Stored data entries:

↓↓↓

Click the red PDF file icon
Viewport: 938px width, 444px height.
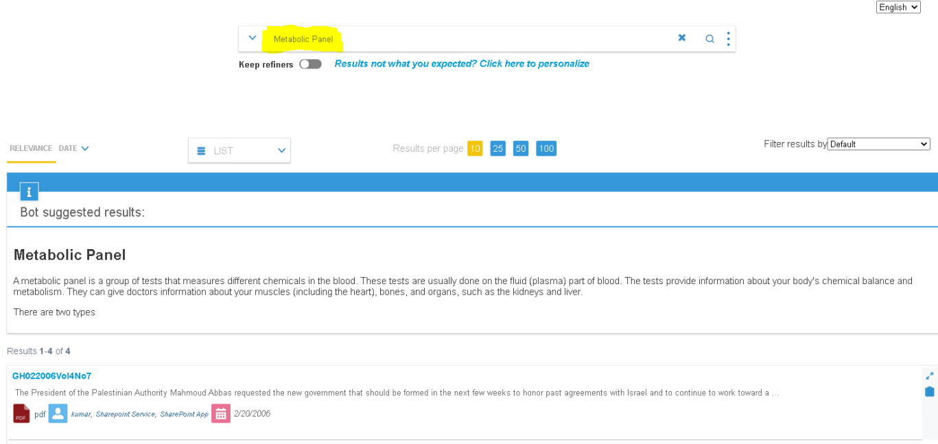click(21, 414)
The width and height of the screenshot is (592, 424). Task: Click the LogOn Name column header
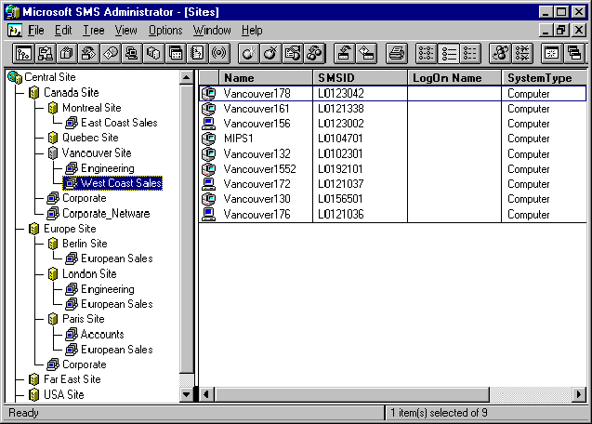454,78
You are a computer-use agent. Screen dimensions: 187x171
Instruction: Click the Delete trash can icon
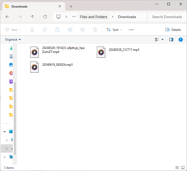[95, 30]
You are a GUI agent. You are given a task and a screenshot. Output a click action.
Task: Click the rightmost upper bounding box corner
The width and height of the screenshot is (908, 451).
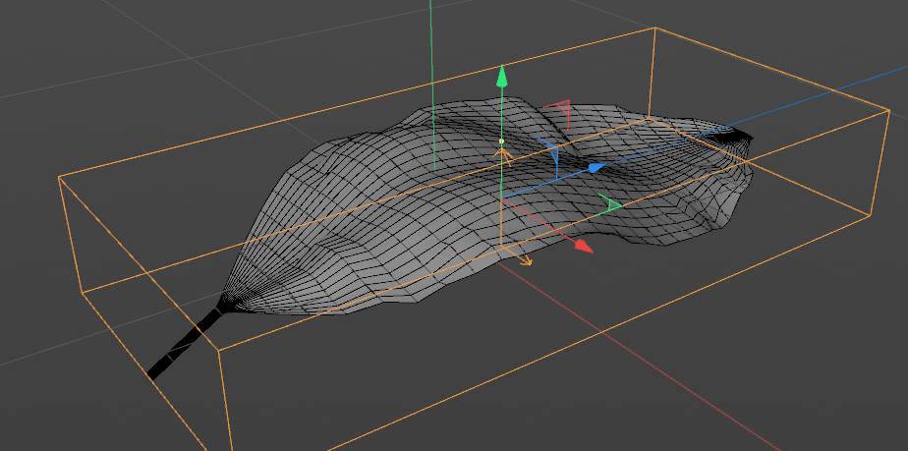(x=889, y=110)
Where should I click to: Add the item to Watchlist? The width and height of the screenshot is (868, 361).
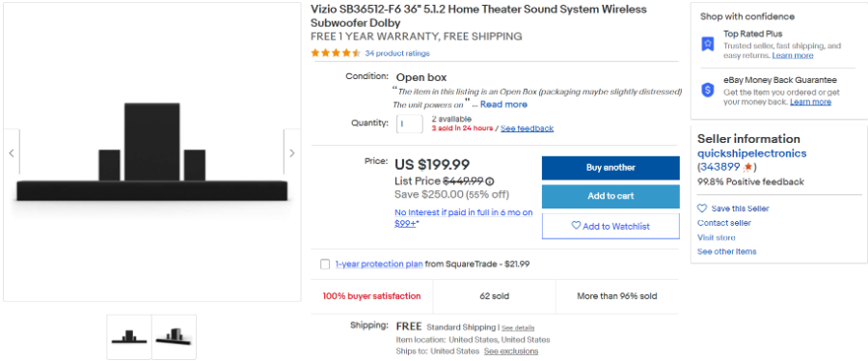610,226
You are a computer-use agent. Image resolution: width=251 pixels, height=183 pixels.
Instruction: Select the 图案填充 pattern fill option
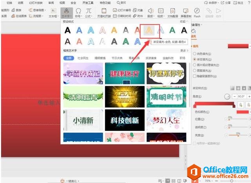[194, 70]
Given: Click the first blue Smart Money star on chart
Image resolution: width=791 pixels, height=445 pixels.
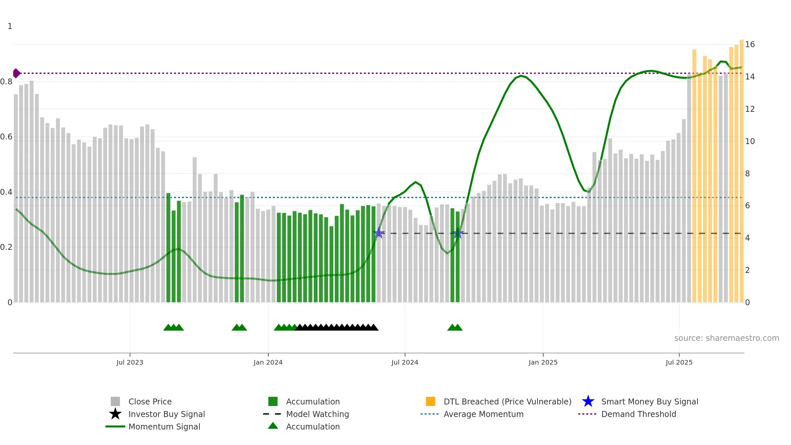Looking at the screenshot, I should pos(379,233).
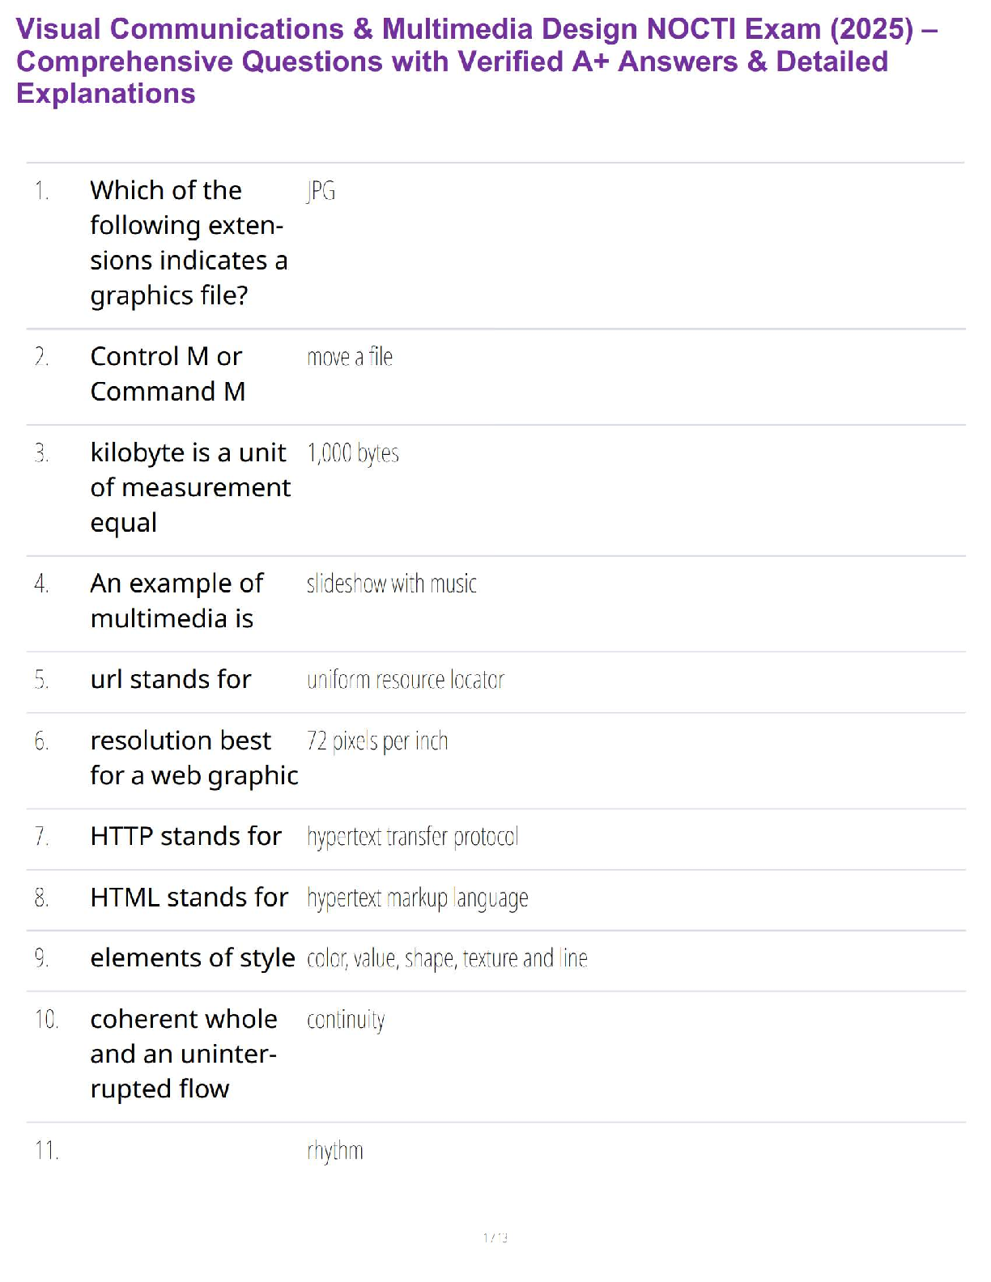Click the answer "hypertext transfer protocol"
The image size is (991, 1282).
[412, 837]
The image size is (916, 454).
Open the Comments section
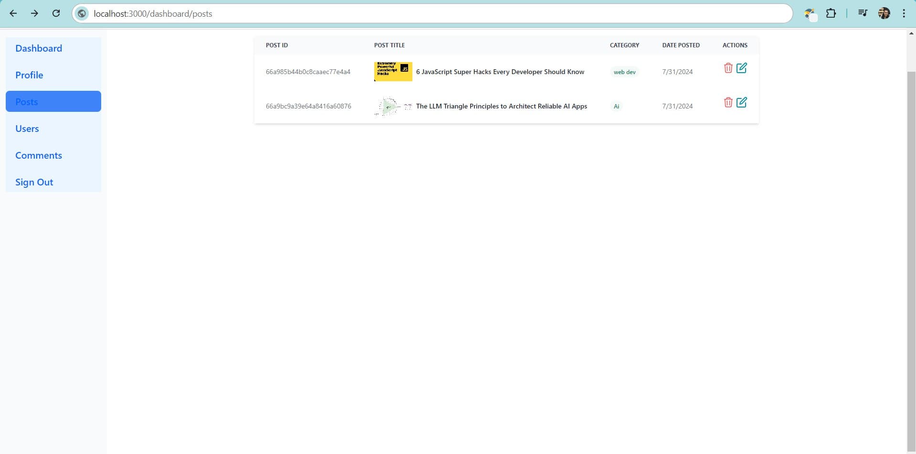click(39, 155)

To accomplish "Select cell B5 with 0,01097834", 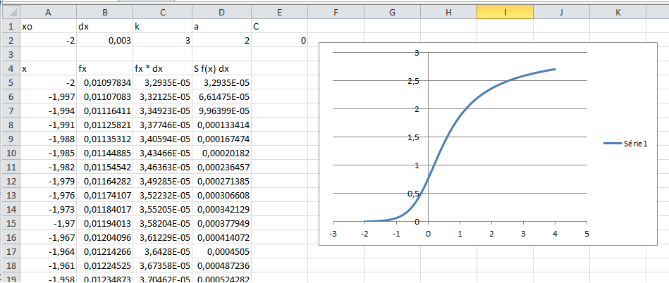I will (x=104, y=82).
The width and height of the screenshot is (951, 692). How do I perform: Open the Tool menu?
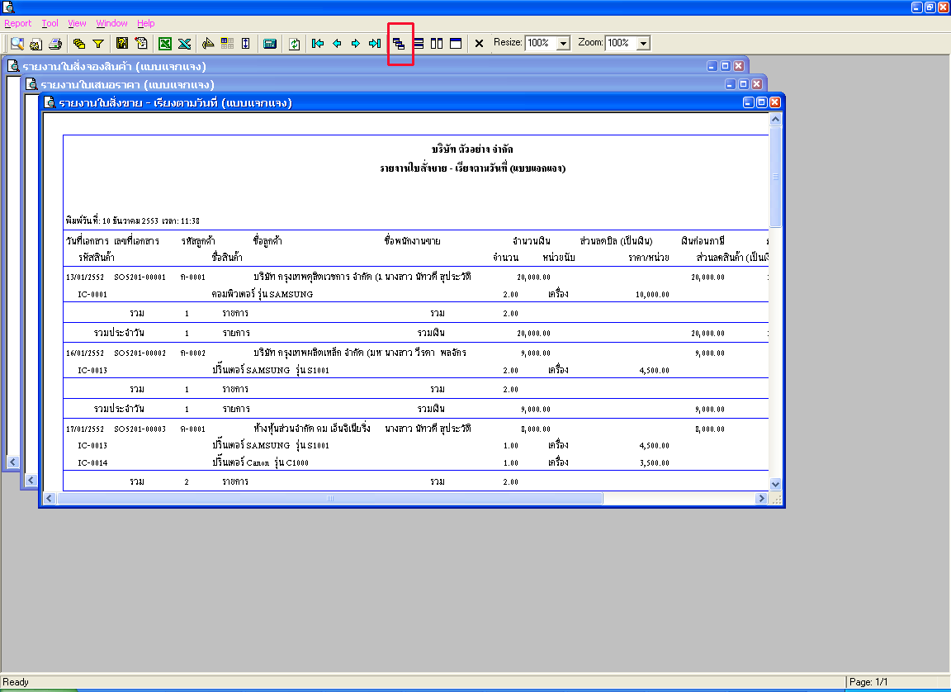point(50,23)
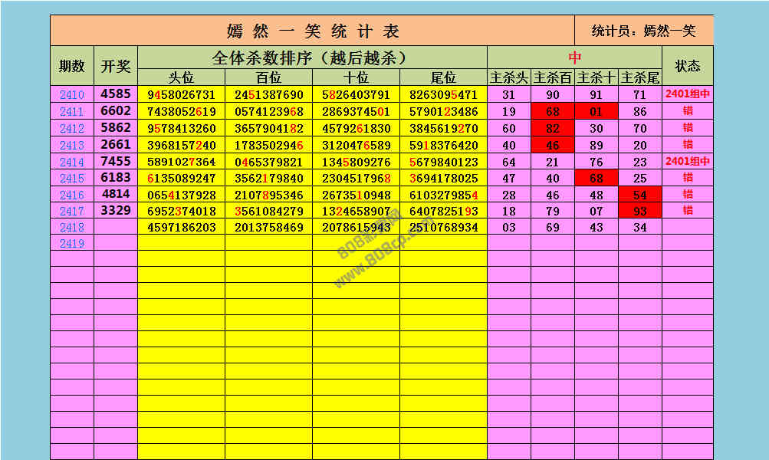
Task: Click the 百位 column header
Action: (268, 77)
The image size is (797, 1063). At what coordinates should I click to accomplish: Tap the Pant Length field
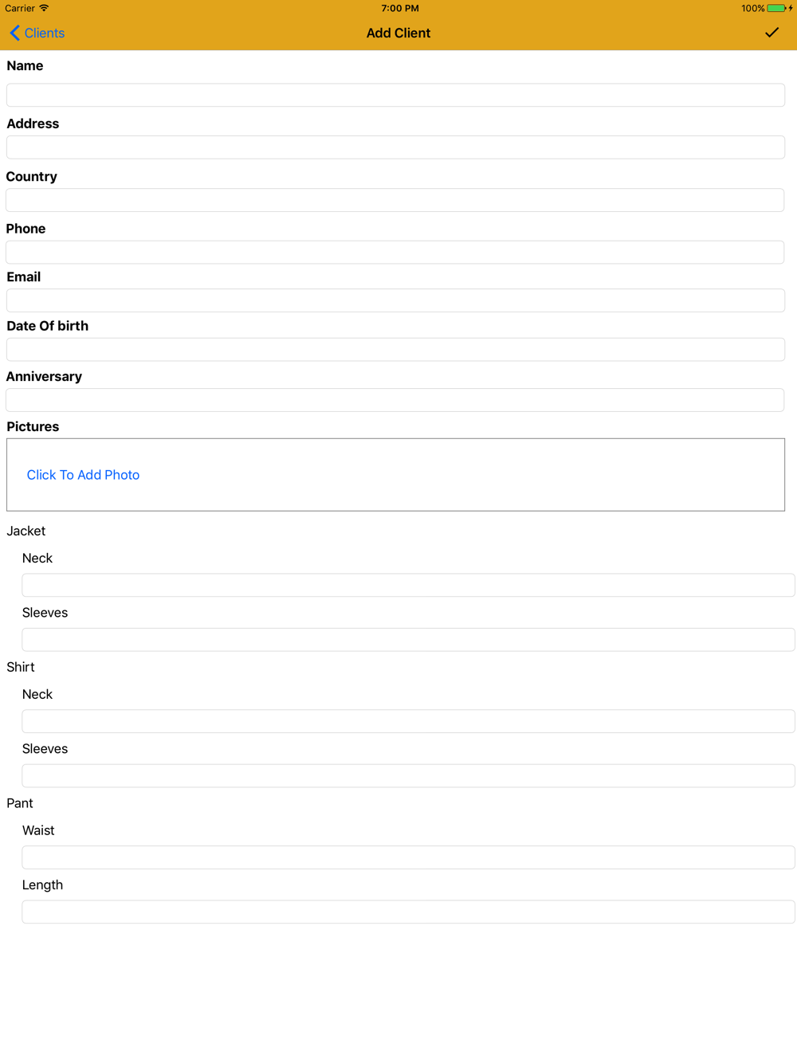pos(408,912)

↑↑↑

Identify each line in the records above containing the word "agent"; copy those lines.

You are a computer-use agent. Screen dimensions: 187x171
You are a GUI agent. You are given a task and a screenshot. Output a click action.
You are a computer-use agent. Image resolution: width=251 pixels, height=183 pixels.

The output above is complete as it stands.